**Some records:**

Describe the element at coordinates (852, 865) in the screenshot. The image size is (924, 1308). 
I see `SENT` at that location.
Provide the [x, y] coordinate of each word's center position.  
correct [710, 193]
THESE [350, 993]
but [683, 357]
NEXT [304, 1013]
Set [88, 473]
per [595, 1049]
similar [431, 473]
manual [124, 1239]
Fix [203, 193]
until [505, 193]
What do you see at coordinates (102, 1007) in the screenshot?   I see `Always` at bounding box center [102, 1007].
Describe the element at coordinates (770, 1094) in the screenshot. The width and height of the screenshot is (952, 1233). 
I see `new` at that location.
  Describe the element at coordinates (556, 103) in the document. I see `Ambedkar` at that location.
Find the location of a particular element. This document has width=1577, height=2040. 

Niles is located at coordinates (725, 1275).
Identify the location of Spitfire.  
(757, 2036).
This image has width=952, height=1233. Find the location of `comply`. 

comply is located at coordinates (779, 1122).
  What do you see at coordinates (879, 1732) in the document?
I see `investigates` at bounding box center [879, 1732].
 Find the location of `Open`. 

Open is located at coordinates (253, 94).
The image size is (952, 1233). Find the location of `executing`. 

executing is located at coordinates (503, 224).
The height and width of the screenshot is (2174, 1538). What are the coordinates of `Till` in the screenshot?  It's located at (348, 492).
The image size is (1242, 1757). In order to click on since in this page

**WORK INSTRUCTIONS:**
Report each line of the listing above that contains the string "executing", treating uppercase and lowercase letters as different.

**WORKED ANSWER:**
The image size is (952, 1233). Find the location of `executing`. 
executing is located at coordinates (503, 224).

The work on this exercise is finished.